Adopting a recently developed theoretical framework of finite-amplitude wave activity (FAWA), we found a marked periodicity in the vertically integrated FAWA around 20-30 days in the reanalysis products and in a hierarchy of climate models. With the assumption that the interaction between eddies and the mean flow plays an important role in this periodic behavior, we develop a new theoretical framework of the eddy - mean flow interaction. It consists of three coupled equations for the interior and surface finite- amplitude wave activity (FAWA) and the barotropic zonal-mean zonal flow. The theory provides an accurate latitude-by-latitude description of atmospheric angular momentum - wave activity budget that captures the storm track dynamics.
In the mid-latitude austral summer, the wave activity budget reveals a largely adiabatic, antiphase covariation of FAWA and the mean flow. A marked periodicity is found for FAWA, but not for the mean flow. The former is primarily driven by the low-level meridional eddy heat flux, which also exhibits a sharp spectral peak around 25 days, whereas the latter is primarily driven by the meridional eddy momentum flux. The observed eddy heat flux cospectra in summer contain a few dominant frequencies for each of the energy-containing zonal wavenumbers (4-6). As these modes travel at different phase speeds they interfere with each other and produce an amplitude modulation to the eddy heat flux with a periodicity consistent with the BAM. The meridionally confined baroclinic zone in the mean state of the austral summer provides a waveguide that directs the mode propagation and interference along the latitude circle.
We demonstrates that the essence of the periodicity is reproduced in a hierarchy of numerical models including Community Earth System Model, an idealized dry GCM, and a two-layer quasigeostrophic model. A dry GCM reproduces qualitatively BAM-like eddy heat flux spectra if the zonal-mean state resembles that of the austral summer and if the surface thermal damping is sufficiently strong.

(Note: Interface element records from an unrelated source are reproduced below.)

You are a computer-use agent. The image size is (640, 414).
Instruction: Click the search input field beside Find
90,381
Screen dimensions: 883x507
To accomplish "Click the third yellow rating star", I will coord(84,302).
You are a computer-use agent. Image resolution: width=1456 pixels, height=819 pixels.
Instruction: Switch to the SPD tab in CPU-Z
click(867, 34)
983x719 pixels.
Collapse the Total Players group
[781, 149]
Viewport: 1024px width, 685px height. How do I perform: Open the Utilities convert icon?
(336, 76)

As a baseline model, the two-layer quasigeostrophic model captures the gist of oscillation when baroclinicity is weak and the bottom layer is chosen sufficiently thinner than the top layer, which is physically equivalent to a strong low-level thermal damping. This is consistent with the observed strong thermal damping in the Southern Hemisphere storm track. Based on insights from the two-layer quasigeostrophic model, we show that several key parameters control the robustness of the periodicity in observations, and further we discuss how the robustness changes in a warming climate.